What to do ▸ Write out every line of the items below word for word, leaving out the pictures.
━━━ Available data ━━━
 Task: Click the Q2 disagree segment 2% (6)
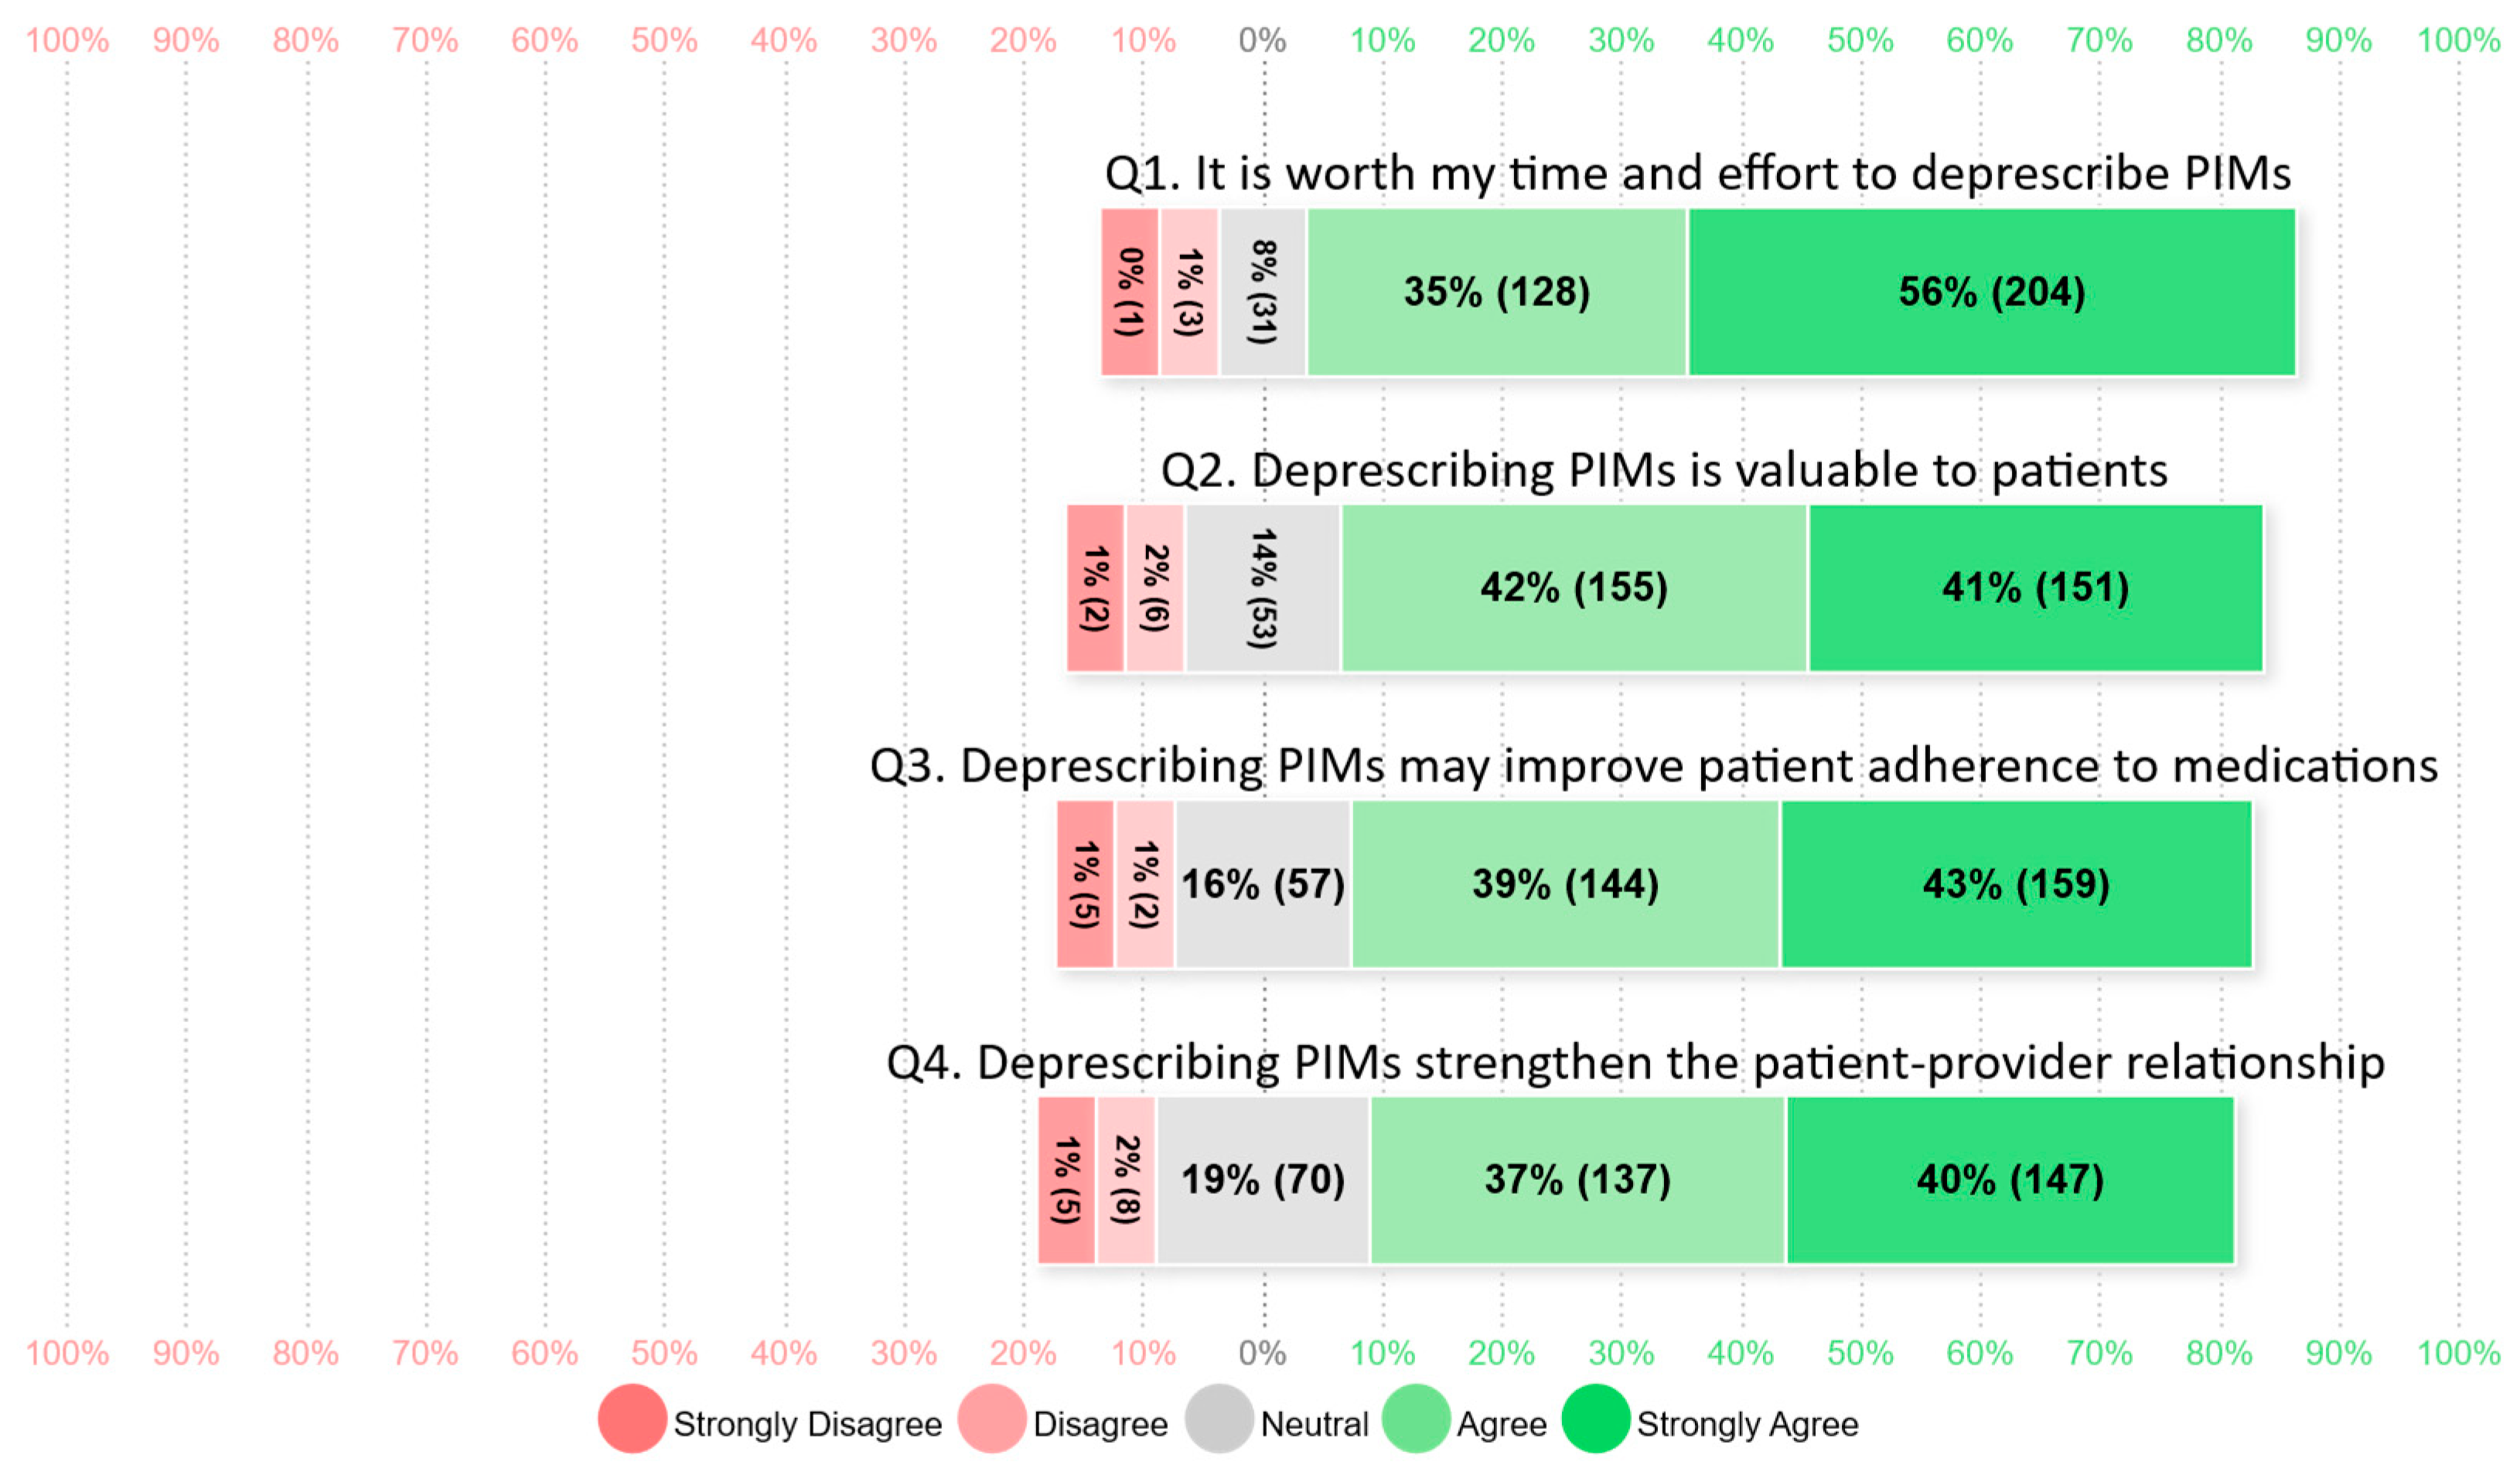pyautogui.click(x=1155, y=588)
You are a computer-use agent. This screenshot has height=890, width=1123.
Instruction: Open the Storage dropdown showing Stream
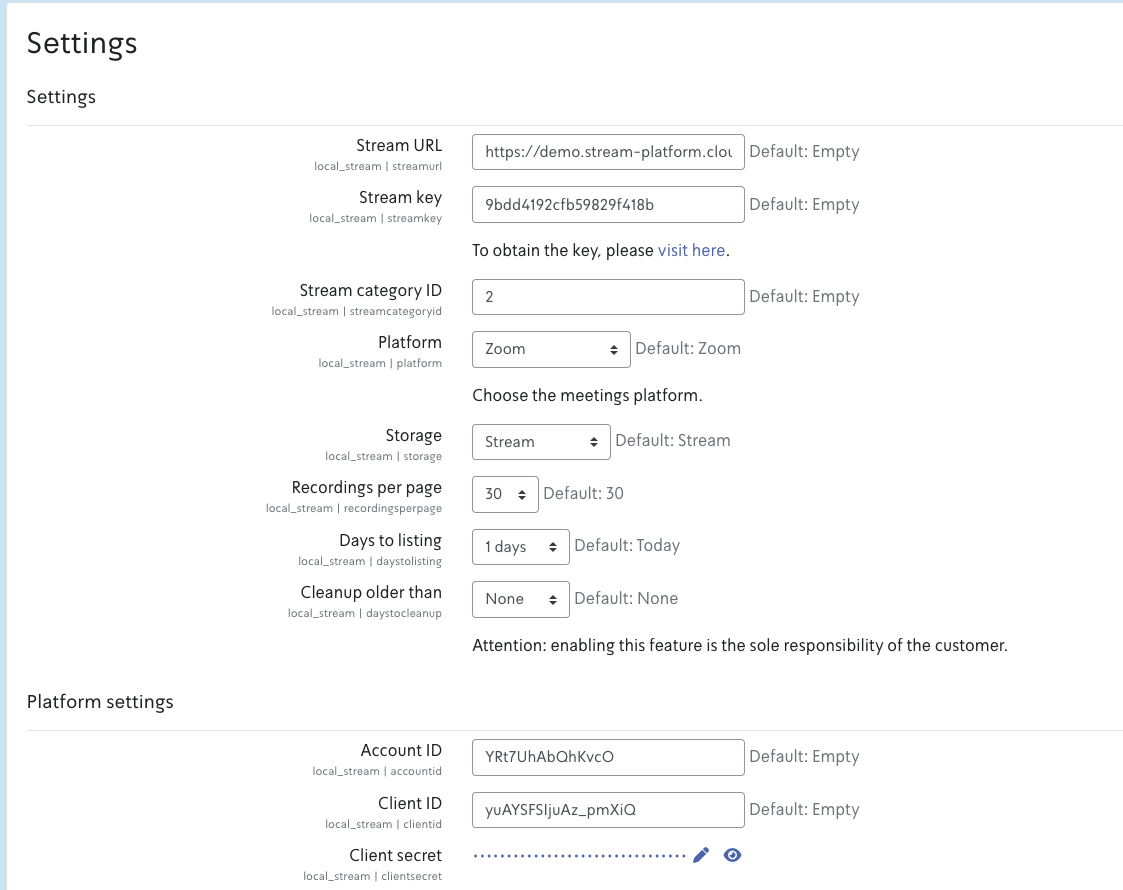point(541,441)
━━━
Finished task ▸
 Task: Click the Q2 disagree segment 2% (6)
pyautogui.click(x=1155, y=588)
You are a computer-use agent. This screenshot has height=890, width=1123.
Instruction: Open the Storage dropdown showing Stream
point(541,441)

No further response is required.